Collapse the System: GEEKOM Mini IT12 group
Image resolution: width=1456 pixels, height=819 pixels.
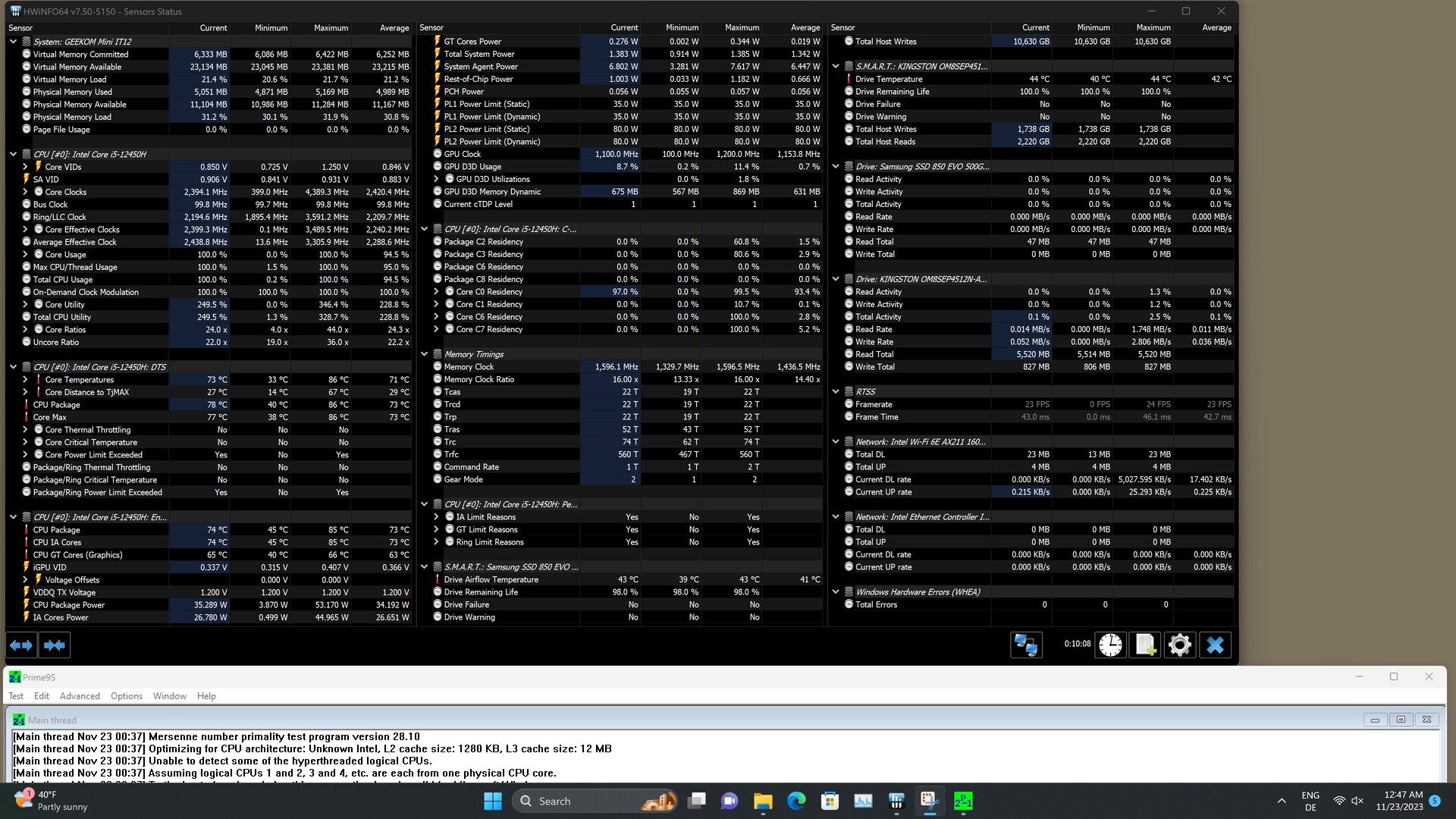(13, 42)
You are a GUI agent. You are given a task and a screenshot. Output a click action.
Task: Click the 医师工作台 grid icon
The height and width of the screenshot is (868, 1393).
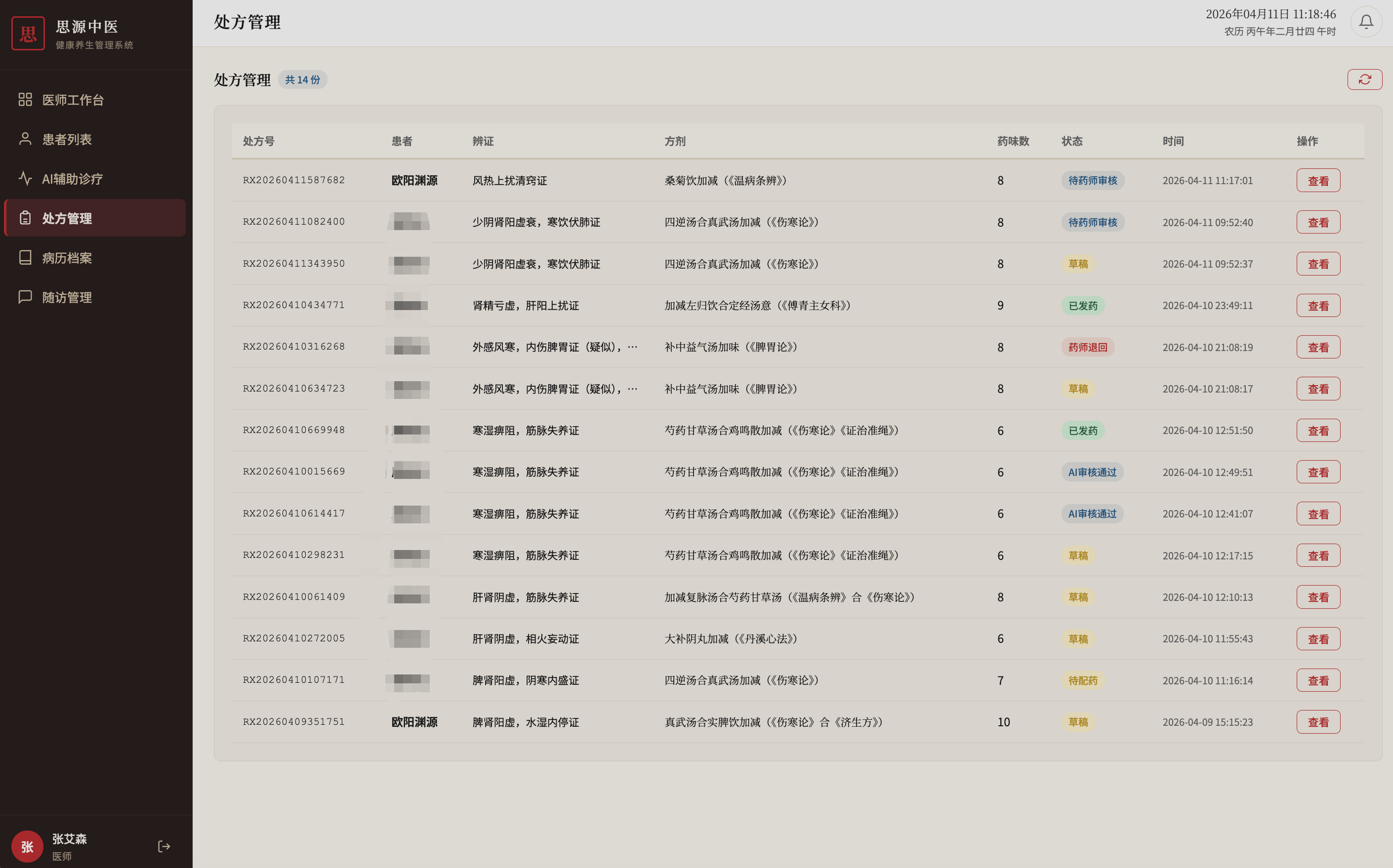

=======

■ **EXERCISE DETAILS**
The entire listing is to be printed exactly, with each picture omitted.

■ **ANSWER SPACE**
Collapse the System: GEEKOM Mini IT12 group
Image resolution: width=1456 pixels, height=819 pixels.
(13, 42)
You are a GUI agent. You are given a task and a screenshot. Output a click action.
Task: Click the 医师工作台 grid icon
The height and width of the screenshot is (868, 1393).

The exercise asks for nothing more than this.